Es fácil ser bueno, y sencillo, ser duro; lo difícil es ser justo. Dicho lo dicho, es imprescindible, a la hora del juicio y la sentencia, no ser excesivamente riguroso, juzgando que eres responsable hasta de lo que no lo eres, ni disimular tu carga, echándole la culpa a otros, como se suele hacer.

Si te cabe el veredicto de “responsable” y hasta el de “culpable”, tendrás que ser capaz de endilgártelos. Si no te caben, será deseable ser capaz de absolverte.

5. La pena

Después de la sentencia (y no antes), la pena.

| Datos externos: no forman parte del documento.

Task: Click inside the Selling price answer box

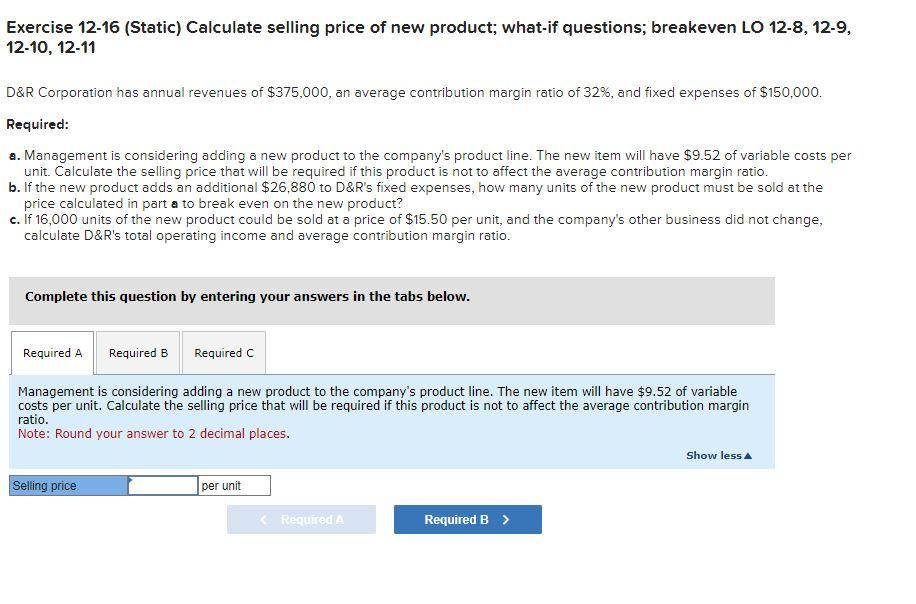Action: click(x=164, y=485)
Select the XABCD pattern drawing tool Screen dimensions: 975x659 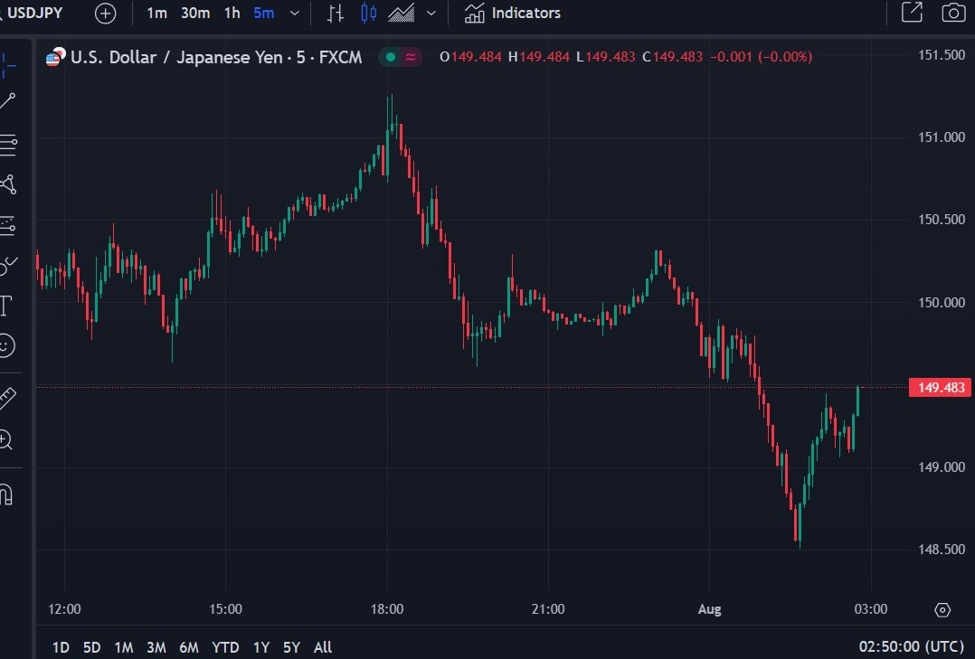8,185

Si resultara que, después de los cuidados del caso, sales, ante tus ojos, mal parado de tu propio juicio, bueno sería que la condena que te impusieras fuera acorde a la falta.

La mayoría de las personas se ceban en esta etapa y se castigan en demasía por los errores cometidos, en lugar de aceptar con humildad sus limitaciones y pagar con dignidad los costos de sus errores.

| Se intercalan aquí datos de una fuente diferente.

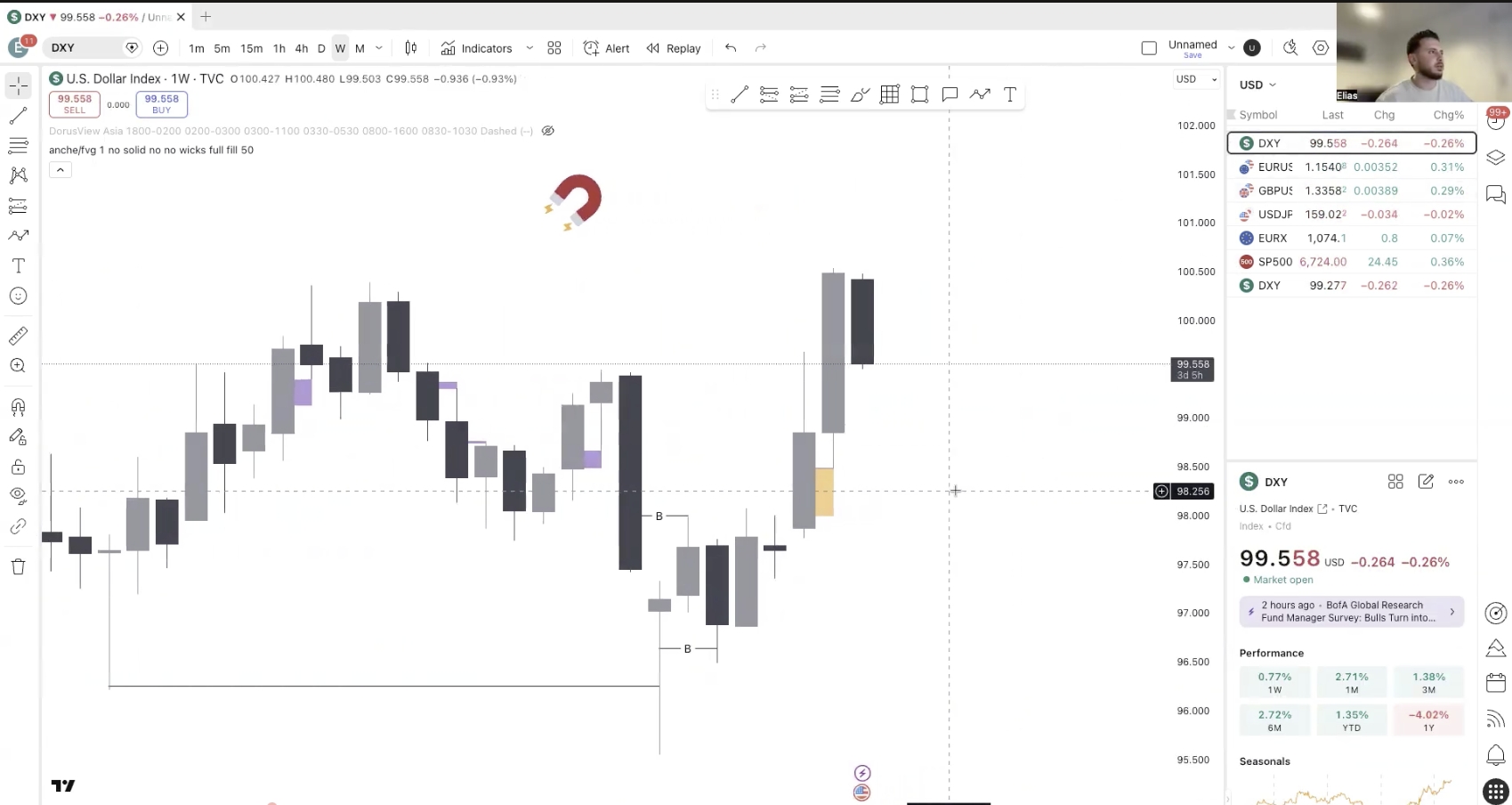Toggle visibility eye of DorusView indicator
The width and height of the screenshot is (1512, 805).
tap(548, 131)
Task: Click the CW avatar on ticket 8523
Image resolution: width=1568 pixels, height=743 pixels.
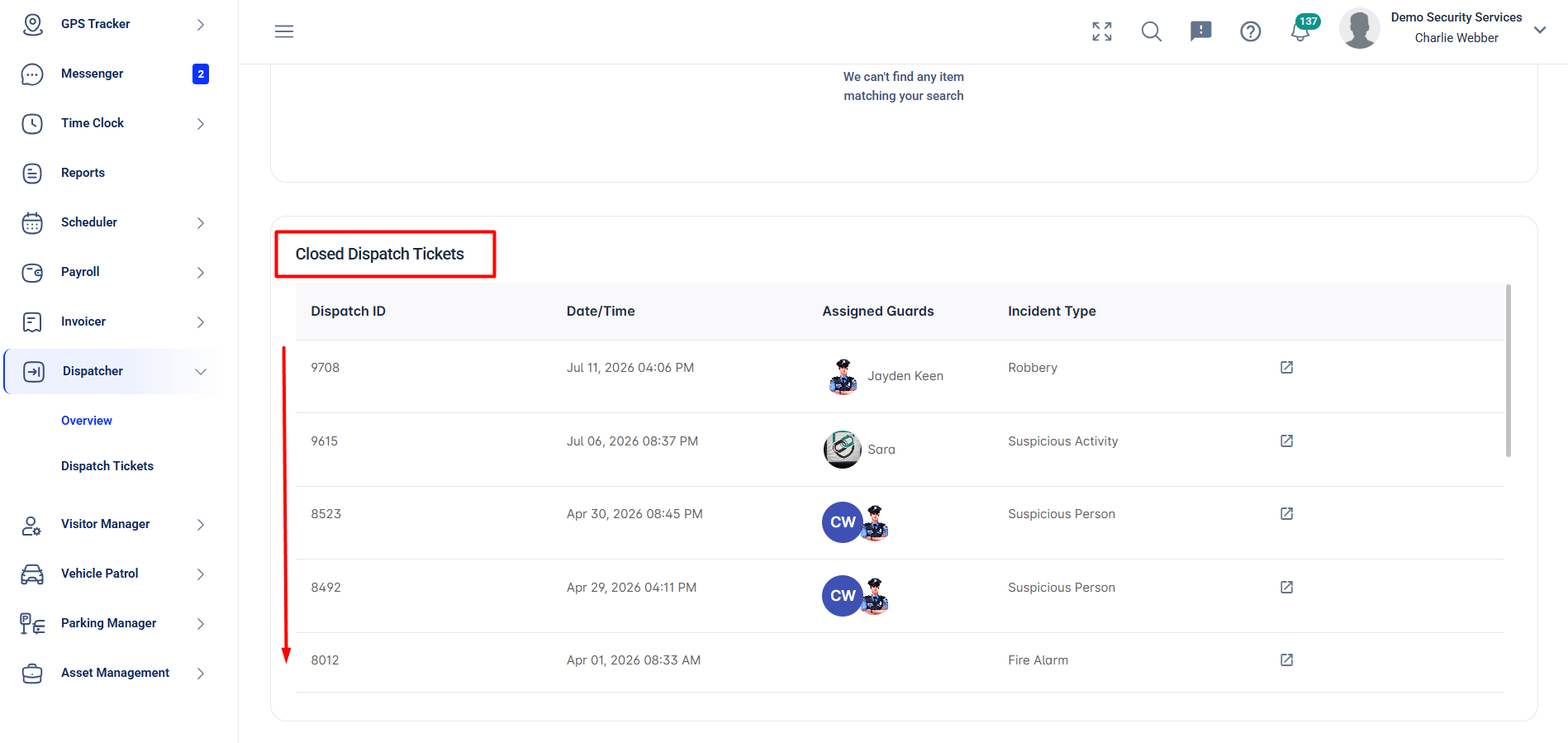Action: [x=843, y=522]
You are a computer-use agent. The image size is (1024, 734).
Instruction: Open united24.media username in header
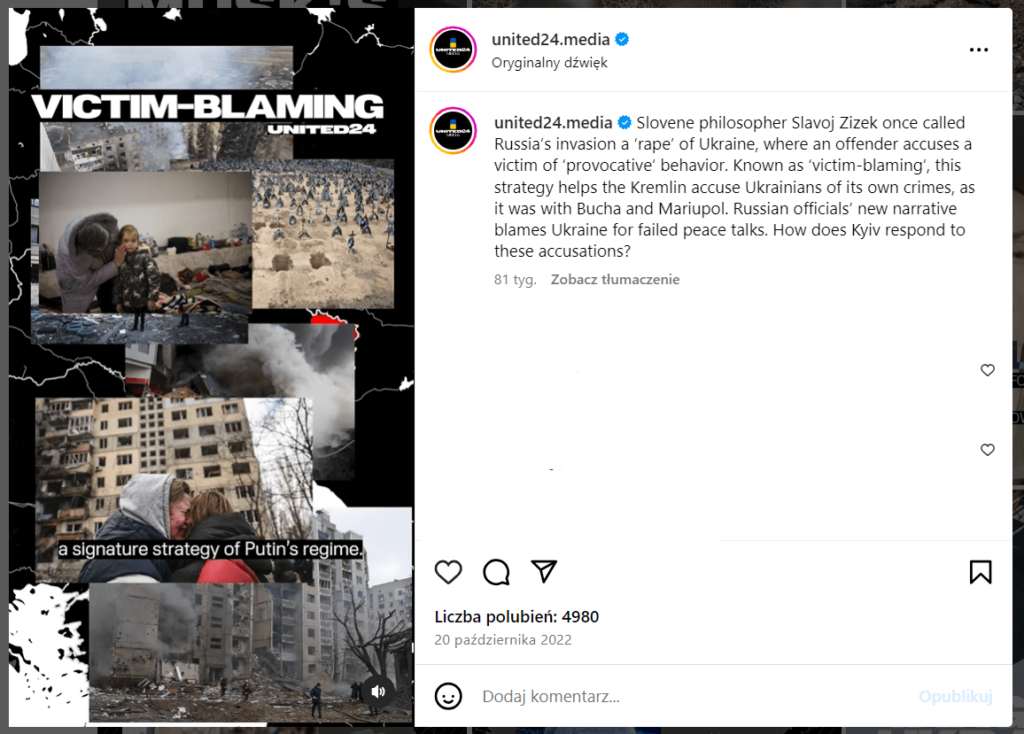coord(551,39)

Otras, las menos, caen en el error contrario, disimulando su sentencia y dejando la condena archivada en un cajón, como si pudieran escapar de su propia mirada. Ni tanto ni tan poco. La pena, en todo caso, debe guardar una relación razonable con la falta y esta puede ser tan leve como condenarse a aprender de ese error o tan grave como imponerse la reparación del daño causado o la aconsejable y humilde actitud de disculparse con el otro.

6. El perdón

Después de la condena (y no antes), el perdón. Te equivocas, confundes el camino, apuntas mal y yerras el blanco. Pero no eres mejor ni peor por eso, pues aprendes de tus errores y reparas lo que puedes.

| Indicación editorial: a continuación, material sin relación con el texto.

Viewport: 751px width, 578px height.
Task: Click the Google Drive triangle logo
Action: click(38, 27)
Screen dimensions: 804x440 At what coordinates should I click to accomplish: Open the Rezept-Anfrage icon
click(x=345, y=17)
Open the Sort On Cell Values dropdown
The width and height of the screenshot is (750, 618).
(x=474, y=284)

Aceptar tu realidad implica el más doloroso de tus “darte cuenta”: no eres infalible.

Y después... después, lo mejor sería que dejaras salir el mejor de los amores que seas capaz de sentir por ti, y perdonarte.

¿Deberías ser capaz de perdonar todo, por grave y dañina que sea tu conducta? Soy incapaz de contestar esa pregunta, pero cada uno sabe la verdadera gravedad de la falta de la que se acusa.

Y, si no puedes perdonarte, debes aprender a compartir con alguien la pena de tu pena. Un hermano, tu pareja, una amiga, un sacerdote, cualquiera puede servir, hasta un terapeuta, alguien confiable que sea capaz de mostrarte la arista que no has visto para ayudarte a encontrar tu propio perdón.

Abandona el caso

Y después del perdón (y no antes), abandona el caso. Solamente recuerda que, incluso para el más duro de los códigos penales, nadie puede ser juzgado dos veces por la misma falta.